- _Problem_: Return the entries in full, exactly as they were written.

- _Source information_:
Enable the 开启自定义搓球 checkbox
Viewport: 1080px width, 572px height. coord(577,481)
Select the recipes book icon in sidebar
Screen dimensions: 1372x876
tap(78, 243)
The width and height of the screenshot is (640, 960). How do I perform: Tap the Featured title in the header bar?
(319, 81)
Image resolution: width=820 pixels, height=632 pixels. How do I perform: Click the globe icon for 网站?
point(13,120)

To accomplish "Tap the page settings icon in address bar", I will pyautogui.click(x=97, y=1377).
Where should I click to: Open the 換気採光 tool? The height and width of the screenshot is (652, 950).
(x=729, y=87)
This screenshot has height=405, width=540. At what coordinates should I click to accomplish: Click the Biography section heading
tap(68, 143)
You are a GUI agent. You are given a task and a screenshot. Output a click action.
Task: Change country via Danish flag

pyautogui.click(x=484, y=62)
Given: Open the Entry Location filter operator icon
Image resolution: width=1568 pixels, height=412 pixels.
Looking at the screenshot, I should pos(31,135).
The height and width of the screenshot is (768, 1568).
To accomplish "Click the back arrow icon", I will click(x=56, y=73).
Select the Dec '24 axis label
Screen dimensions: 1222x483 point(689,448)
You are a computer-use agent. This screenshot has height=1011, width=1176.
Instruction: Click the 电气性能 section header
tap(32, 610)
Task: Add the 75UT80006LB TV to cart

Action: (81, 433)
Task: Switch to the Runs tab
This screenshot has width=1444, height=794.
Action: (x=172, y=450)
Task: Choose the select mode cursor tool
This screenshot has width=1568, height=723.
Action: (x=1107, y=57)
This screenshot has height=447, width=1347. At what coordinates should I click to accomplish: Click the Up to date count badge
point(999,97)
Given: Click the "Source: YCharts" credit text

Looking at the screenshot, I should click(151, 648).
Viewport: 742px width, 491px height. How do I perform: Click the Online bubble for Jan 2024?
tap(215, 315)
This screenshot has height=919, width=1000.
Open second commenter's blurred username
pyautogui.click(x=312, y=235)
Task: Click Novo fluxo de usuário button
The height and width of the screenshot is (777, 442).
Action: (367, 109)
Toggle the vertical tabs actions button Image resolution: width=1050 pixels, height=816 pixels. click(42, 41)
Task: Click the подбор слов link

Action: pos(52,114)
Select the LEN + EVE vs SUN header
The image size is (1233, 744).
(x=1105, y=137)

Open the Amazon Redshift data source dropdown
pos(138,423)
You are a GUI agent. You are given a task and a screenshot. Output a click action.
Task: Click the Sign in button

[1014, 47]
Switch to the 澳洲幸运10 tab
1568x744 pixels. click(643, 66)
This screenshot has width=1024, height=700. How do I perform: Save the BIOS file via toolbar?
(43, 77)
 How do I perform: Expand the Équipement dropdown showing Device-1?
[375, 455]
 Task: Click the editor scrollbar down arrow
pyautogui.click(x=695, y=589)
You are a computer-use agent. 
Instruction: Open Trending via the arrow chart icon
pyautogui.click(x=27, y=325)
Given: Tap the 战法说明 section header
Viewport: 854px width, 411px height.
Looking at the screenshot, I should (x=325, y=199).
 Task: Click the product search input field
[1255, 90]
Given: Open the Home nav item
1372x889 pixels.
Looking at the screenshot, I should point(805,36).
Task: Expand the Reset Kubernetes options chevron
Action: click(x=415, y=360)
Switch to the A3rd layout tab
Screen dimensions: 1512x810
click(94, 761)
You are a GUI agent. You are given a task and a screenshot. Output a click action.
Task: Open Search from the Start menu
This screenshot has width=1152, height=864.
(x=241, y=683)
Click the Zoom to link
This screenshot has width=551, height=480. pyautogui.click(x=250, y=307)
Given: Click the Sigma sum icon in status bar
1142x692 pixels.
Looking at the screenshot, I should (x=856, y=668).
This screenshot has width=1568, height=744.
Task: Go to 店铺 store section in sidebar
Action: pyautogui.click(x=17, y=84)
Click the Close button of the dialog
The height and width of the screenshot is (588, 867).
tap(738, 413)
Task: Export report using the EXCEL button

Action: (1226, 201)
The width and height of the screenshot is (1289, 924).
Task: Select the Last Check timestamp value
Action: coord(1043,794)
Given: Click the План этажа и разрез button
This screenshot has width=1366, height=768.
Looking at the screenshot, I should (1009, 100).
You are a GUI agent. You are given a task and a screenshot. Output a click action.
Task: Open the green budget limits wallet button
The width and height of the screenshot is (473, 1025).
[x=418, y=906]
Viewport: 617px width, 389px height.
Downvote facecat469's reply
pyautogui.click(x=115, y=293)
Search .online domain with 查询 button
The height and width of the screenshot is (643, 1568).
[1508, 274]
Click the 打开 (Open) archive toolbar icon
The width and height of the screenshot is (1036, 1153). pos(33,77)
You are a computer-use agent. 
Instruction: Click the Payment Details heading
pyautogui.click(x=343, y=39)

- _Your response_:
Enable the 开启自定义搓球 checkbox
Viewport: 1080px width, 572px height. coord(577,481)
Select the recipes book icon in sidebar
Screen dimensions: 1372x876
tap(78, 243)
The width and height of the screenshot is (640, 960). How do I perform: Tap the Featured title in the header bar?
(319, 81)
Image resolution: width=820 pixels, height=632 pixels. How do I perform: Click the globe icon for 网站?
point(13,120)

To accomplish "Tap the page settings icon in address bar", I will pyautogui.click(x=97, y=1377).
Where should I click to: Open the 換気採光 tool? The height and width of the screenshot is (652, 950).
(x=729, y=87)
This screenshot has height=405, width=540. At what coordinates should I click to accomplish: Click the Biography section heading
tap(68, 143)
You are a GUI agent. You are given a task and a screenshot. Output a click action.
Task: Change country via Danish flag

pyautogui.click(x=484, y=62)
Given: Open the Entry Location filter operator icon
Image resolution: width=1568 pixels, height=412 pixels.
Looking at the screenshot, I should pos(31,135).
The height and width of the screenshot is (768, 1568).
To accomplish "Click the back arrow icon", I will click(x=56, y=73).
Select the Dec '24 axis label
Screen dimensions: 1222x483 point(689,448)
You are a computer-use agent. This screenshot has height=1011, width=1176.
Instruction: Click the 电气性能 section header
tap(32, 610)
Task: Add the 75UT80006LB TV to cart

Action: (81, 433)
Task: Switch to the Runs tab
This screenshot has width=1444, height=794.
Action: (x=172, y=450)
Task: Choose the select mode cursor tool
This screenshot has width=1568, height=723.
Action: (x=1107, y=57)
This screenshot has height=447, width=1347. At what coordinates should I click to accomplish: Click the Up to date count badge
point(999,97)
Given: Click the "Source: YCharts" credit text

Looking at the screenshot, I should click(151, 648).
Viewport: 742px width, 491px height. How do I perform: Click the Online bubble for Jan 2024?
tap(215, 315)
This screenshot has height=919, width=1000.
Open second commenter's blurred username
pyautogui.click(x=312, y=235)
Task: Click Novo fluxo de usuário button
The height and width of the screenshot is (777, 442).
Action: (367, 109)
Toggle the vertical tabs actions button Image resolution: width=1050 pixels, height=816 pixels. click(42, 41)
Task: Click the подбор слов link

Action: pos(52,114)
Select the LEN + EVE vs SUN header
The image size is (1233, 744).
(x=1105, y=137)

Open the Amazon Redshift data source dropdown
pos(138,423)
You are a GUI agent. You are given a task and a screenshot. Output a click action.
Task: Click the Sign in button

[1014, 47]
Switch to the 澳洲幸运10 tab
1568x744 pixels. click(643, 66)
This screenshot has width=1024, height=700. How do I perform: Save the BIOS file via toolbar?
(43, 77)
 How do I perform: Expand the Équipement dropdown showing Device-1?
[375, 455]
 Task: Click the editor scrollbar down arrow
pyautogui.click(x=695, y=589)
You are a computer-use agent. 
Instruction: Open Trending via the arrow chart icon
pyautogui.click(x=27, y=325)
Given: Tap the 战法说明 section header
Viewport: 854px width, 411px height.
Looking at the screenshot, I should (x=325, y=199).
 Task: Click the product search input field
[1255, 90]
Given: Open the Home nav item
1372x889 pixels.
Looking at the screenshot, I should point(805,36).
Task: Expand the Reset Kubernetes options chevron
Action: click(x=415, y=360)
Switch to the A3rd layout tab
Screen dimensions: 1512x810
click(94, 761)
You are a GUI agent. You are given a task and a screenshot. Output a click action.
Task: Open Search from the Start menu
This screenshot has width=1152, height=864.
(x=241, y=683)
Click the Zoom to link
This screenshot has width=551, height=480. pyautogui.click(x=250, y=307)
Given: Click the Sigma sum icon in status bar
1142x692 pixels.
Looking at the screenshot, I should (x=856, y=668).
This screenshot has width=1568, height=744.
Task: Go to 店铺 store section in sidebar
Action: pyautogui.click(x=17, y=84)
Click the Close button of the dialog
The height and width of the screenshot is (588, 867).
tap(738, 413)
Task: Export report using the EXCEL button

Action: (1226, 201)
The width and height of the screenshot is (1289, 924).
Task: Select the Last Check timestamp value
Action: coord(1043,794)
Given: Click the План этажа и разрез button
This screenshot has width=1366, height=768.
Looking at the screenshot, I should (1009, 100).
You are a GUI agent. You are given a task and a screenshot. Output a click action.
Task: Open the green budget limits wallet button
The width and height of the screenshot is (473, 1025).
[x=418, y=906]
Viewport: 617px width, 389px height.
Downvote facecat469's reply
pyautogui.click(x=115, y=293)
Search .online domain with 查询 button
The height and width of the screenshot is (643, 1568).
[1508, 274]
Click the 打开 (Open) archive toolbar icon
The width and height of the screenshot is (1036, 1153). pos(33,77)
You are a computer-use agent. 
Instruction: Click the Payment Details heading
pyautogui.click(x=343, y=39)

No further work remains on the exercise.